Surgical scars and associated chest wall deformities represent important visual markers of previous cardiac or thoracic interventions, providing valuable insights into a patient's medical history and potential ongoing complications. Median sternotomy scars, extending vertically from the suprasternal notch to the xiphoid process, indicate previous cardiac surgery such as coronary artery bypass grafting, valve replacement, or repair of congenital heart defects. These scars may be associated with sternal instability, chronic pain, or keloid formation that can create visible chest wall irregularities.

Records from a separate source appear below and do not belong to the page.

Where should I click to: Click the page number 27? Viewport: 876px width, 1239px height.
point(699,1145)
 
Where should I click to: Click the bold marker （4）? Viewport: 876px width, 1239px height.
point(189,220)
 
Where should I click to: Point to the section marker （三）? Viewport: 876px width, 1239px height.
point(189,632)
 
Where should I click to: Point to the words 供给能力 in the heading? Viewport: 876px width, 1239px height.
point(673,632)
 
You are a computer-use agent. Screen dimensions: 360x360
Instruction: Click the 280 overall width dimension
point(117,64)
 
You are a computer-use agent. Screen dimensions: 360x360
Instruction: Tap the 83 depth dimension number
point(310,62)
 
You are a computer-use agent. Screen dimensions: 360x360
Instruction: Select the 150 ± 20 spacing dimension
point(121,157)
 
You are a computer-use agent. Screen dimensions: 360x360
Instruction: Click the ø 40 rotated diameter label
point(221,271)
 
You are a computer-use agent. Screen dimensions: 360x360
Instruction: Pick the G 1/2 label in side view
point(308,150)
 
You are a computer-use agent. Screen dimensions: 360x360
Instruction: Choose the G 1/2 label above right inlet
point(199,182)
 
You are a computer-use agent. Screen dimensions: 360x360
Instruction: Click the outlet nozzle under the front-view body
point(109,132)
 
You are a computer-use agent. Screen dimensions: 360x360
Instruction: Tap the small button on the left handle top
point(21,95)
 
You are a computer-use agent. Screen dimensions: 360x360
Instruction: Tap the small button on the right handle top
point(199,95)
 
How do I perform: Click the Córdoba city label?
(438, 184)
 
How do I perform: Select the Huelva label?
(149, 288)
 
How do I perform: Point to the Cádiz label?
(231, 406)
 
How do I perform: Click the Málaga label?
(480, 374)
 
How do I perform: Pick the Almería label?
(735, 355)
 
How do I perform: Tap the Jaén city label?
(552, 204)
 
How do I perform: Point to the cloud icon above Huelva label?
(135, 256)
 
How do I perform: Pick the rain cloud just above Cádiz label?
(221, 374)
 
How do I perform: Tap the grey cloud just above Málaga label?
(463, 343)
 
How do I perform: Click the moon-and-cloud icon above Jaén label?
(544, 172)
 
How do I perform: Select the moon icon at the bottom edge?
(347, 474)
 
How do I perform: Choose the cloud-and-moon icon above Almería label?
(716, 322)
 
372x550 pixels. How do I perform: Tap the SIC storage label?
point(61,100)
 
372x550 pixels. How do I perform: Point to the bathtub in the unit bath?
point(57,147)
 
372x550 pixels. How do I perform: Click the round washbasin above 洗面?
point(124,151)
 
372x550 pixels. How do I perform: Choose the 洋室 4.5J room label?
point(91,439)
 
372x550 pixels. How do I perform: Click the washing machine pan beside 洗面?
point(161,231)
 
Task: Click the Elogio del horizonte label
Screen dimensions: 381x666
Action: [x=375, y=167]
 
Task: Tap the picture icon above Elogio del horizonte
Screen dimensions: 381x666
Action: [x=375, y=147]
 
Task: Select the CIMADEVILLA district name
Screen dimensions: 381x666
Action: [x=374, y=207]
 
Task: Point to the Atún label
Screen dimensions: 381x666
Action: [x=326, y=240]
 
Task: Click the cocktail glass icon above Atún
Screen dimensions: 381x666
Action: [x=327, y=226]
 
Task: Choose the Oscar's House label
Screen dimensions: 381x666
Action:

Thoracotomy scars, typically located laterally along the chest wall, suggest previous lung surgery, esophageal procedures, or other thoracic interventions, and may be accompanied by chest wall asymmetry due to rib resection or muscle division. Post-surgical chest wall deformities can include sternal depression or prominence, asymmetric chest wall contours, and areas of decreased chest wall mobility that affect respiratory mechanics. Complications from cardiac surgery may result in visible chest wall changes such as sternal dehiscence, where the sternum fails to heal properly, creating visible separation or instability. Thoracoplasty procedures, historically performed for tuberculosis treatment, can create dramatic chest wall deformities with significant cosmetic and functional implications. The presence of multiple surgical scars may indicate complex medical histories requiring careful evaluation of current functional status and potential complications. Healthcare providers should recognize that surgical scars and associated deformities can impact both respiratory and cardiac function, potentially requiring ongoing monitoring and management to optimize patient outcomes and quality of life.